Num espaço de oito metros quadrados, Hernandez divide o atendimento à população com dois colegas. Eles fazem coleta de sangue para exame de malária, notificam os casos positivos e monitoram a endemia na região.
Sem ar-condicionado, Hernandez comprou um ventilador por R$ 20 para reduzir o calor no local. O vaso sanitário, quando fechado, serve de suporte para guardar caixas de remédios. A pia se transformou numa bancada, onde os agentes colocam materiais como corantes e provetas para realização de testes da doença.
Por dia, os agentes atendem no local algo em torno de 15 pessoas. Eles também fazem uma média de 30 testes com lâminas trazidas por outros funcionários que fazem buscas nas casas do bairro.
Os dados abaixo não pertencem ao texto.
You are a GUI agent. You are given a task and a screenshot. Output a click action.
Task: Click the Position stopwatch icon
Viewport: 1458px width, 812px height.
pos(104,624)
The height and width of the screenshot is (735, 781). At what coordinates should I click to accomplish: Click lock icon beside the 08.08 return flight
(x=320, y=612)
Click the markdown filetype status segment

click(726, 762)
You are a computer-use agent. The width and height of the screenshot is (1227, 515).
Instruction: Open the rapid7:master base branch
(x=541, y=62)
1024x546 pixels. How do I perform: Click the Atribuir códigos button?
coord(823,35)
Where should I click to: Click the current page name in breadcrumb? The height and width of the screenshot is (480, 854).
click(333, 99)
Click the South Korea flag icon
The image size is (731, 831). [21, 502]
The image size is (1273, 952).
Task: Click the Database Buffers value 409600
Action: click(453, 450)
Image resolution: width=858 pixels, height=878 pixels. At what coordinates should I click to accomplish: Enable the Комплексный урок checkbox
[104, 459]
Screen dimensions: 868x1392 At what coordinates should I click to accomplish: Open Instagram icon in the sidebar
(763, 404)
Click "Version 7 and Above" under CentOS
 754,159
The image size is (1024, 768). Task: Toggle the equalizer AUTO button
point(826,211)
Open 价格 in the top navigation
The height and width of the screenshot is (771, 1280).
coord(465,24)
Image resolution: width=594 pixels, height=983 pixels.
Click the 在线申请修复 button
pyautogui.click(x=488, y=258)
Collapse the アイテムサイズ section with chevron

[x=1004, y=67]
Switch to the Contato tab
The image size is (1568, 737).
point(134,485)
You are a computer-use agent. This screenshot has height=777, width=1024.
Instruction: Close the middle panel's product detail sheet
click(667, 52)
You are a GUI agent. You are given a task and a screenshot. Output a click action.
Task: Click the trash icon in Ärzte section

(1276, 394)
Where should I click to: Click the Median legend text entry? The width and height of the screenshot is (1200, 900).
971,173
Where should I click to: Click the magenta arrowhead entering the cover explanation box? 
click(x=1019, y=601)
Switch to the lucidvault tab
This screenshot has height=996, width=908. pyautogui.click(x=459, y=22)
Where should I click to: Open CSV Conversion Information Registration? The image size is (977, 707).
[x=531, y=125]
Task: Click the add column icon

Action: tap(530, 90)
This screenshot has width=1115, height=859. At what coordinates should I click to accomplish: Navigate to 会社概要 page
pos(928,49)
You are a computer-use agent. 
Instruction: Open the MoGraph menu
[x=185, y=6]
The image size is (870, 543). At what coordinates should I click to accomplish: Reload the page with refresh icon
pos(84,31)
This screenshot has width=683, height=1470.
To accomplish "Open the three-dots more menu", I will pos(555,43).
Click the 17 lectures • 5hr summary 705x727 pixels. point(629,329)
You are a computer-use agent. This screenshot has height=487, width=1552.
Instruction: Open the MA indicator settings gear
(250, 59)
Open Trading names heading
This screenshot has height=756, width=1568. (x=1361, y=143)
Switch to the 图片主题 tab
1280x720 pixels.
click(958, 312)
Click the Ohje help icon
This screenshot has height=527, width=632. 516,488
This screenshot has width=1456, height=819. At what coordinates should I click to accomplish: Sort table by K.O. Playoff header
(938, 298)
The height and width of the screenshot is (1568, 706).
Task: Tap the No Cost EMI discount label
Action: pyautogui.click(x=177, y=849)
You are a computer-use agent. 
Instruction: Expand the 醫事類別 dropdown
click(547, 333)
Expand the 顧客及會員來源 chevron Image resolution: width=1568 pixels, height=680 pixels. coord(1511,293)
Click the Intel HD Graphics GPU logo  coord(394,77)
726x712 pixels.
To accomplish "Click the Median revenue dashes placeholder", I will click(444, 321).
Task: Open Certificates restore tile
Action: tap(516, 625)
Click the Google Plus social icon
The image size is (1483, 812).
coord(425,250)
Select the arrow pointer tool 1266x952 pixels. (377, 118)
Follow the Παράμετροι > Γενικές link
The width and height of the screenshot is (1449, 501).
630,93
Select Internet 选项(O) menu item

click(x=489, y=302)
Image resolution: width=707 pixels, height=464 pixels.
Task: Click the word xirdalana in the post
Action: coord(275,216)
Alguns pacientes, como Terezinha Ribeiro, 54, nem se importam em tratar da saúde no banheiro. "Estou com muita dor. Se não viesse aqui, teria de andar muito para encontrar um posto."

Improviso
Hernandez reclama de discriminação. "Eu trabalho dentro de um banheiro, quer coisa pior? Sinto-me discriminado como agente de saúde, pois tenho 41 anos de serviço pela Funasa. Será que só porque trabalhamos com a pobreza não merecemos respeito das autoridades?"
No bairro Grande Vitória, um morador doou uma pequena casa para os atendimentos depois de se sensibilizar com o problema dos agentes.
No bairro União da Vitória, os servidores invadiram um terreno e construíram uma casa, que serve como posto, laboratório, almoxarifado e cozinha. A microscopista Lunieres Moraes, 23, é quem prepara a comida para os colegas.

Promessa
Com dinheiro do próprio bolso, os agentes do bairro do Tarumã alugaram uma casa de alvenaria por R$ 100, para atender cerca de 80 pessoas por dia. O bairro está localizado numa área de grande incidência de malária, onde vivem cerca de 8.000 famílias.
Na semana passada, quando a notícia do aluguel veio à tona por meio do Sindicato dos Servidores Públicos Federais, o secretário-executivo da Susam (Secretaria da Saúde do Amazonas), Orestes Guimarães, determinou o fechamento do posto e anunciou que em 30 dias resolveria o problema.